-- Extracted material follows --
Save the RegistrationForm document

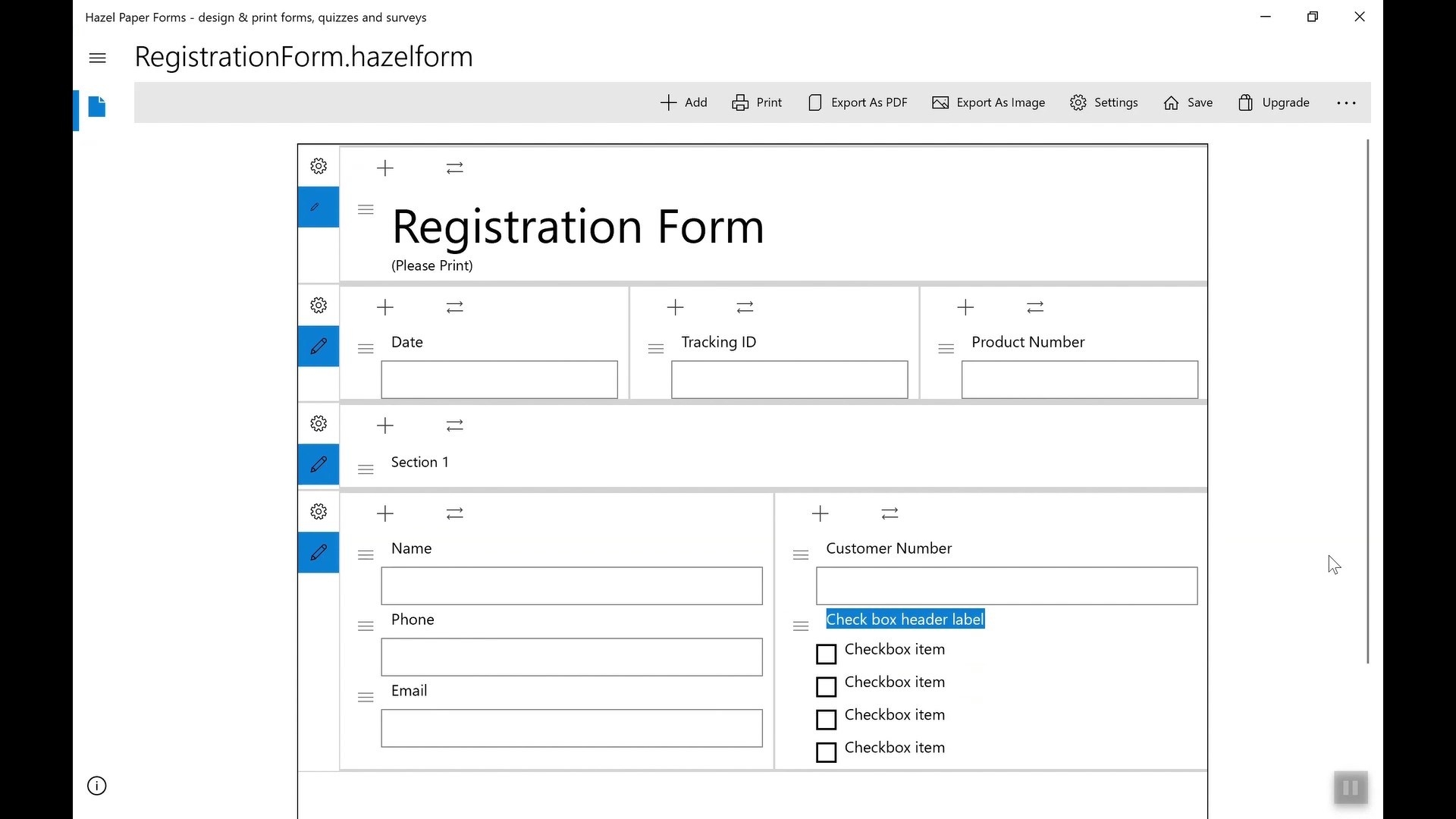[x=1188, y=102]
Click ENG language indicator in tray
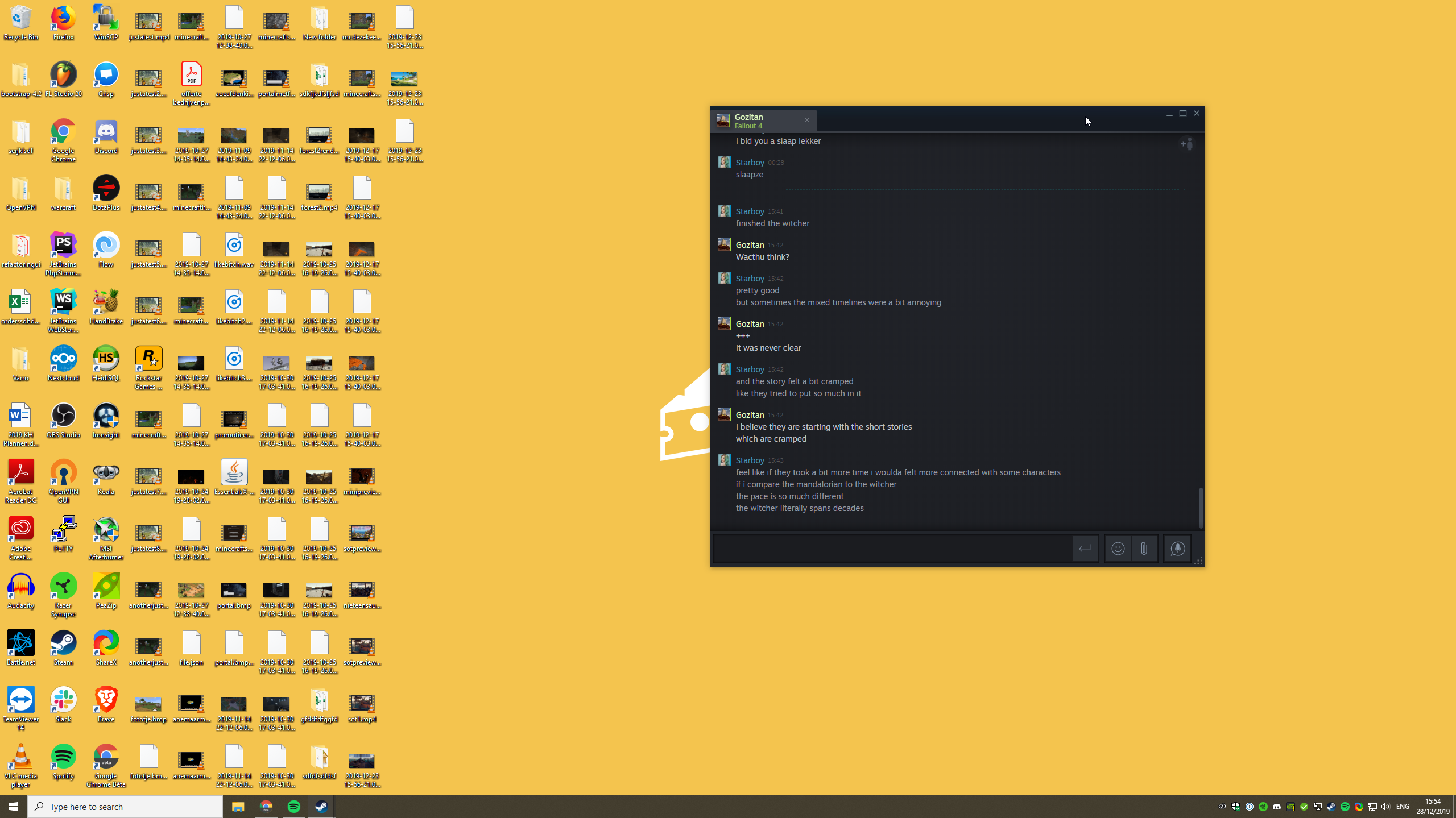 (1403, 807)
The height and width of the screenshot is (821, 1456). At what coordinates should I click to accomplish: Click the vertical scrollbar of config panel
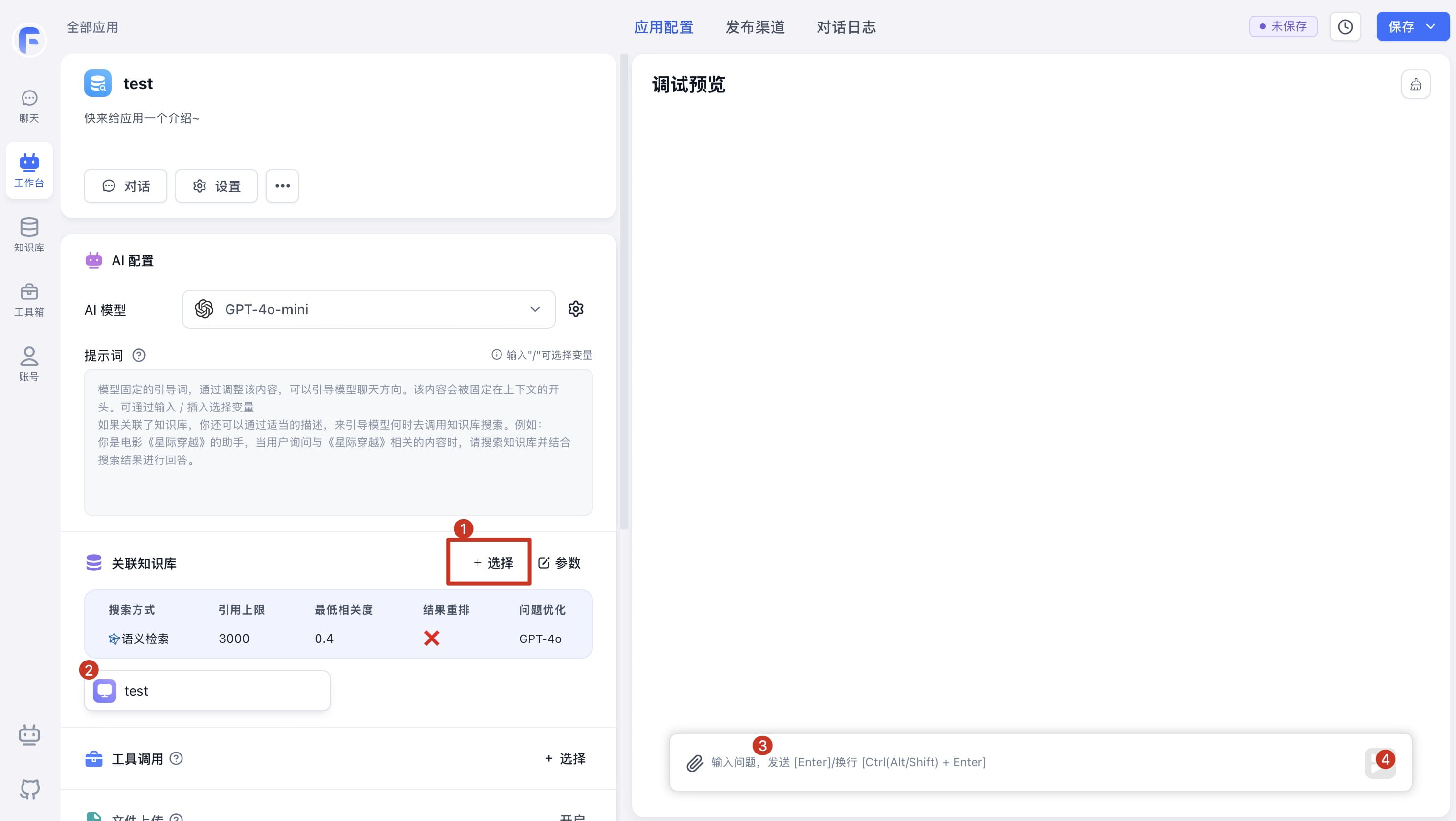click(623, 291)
-- Extracted material concluded --
- _What this task involves_:
Could you reproduce the entries verbatim, leaving out all pictures?

- _Result for this task_:
Save the RegistrationForm document

[x=1188, y=102]
Click ENG language indicator in tray
 (1403, 807)
The height and width of the screenshot is (821, 1456). At what coordinates should I click to accomplish: Click the vertical scrollbar of config panel
click(623, 291)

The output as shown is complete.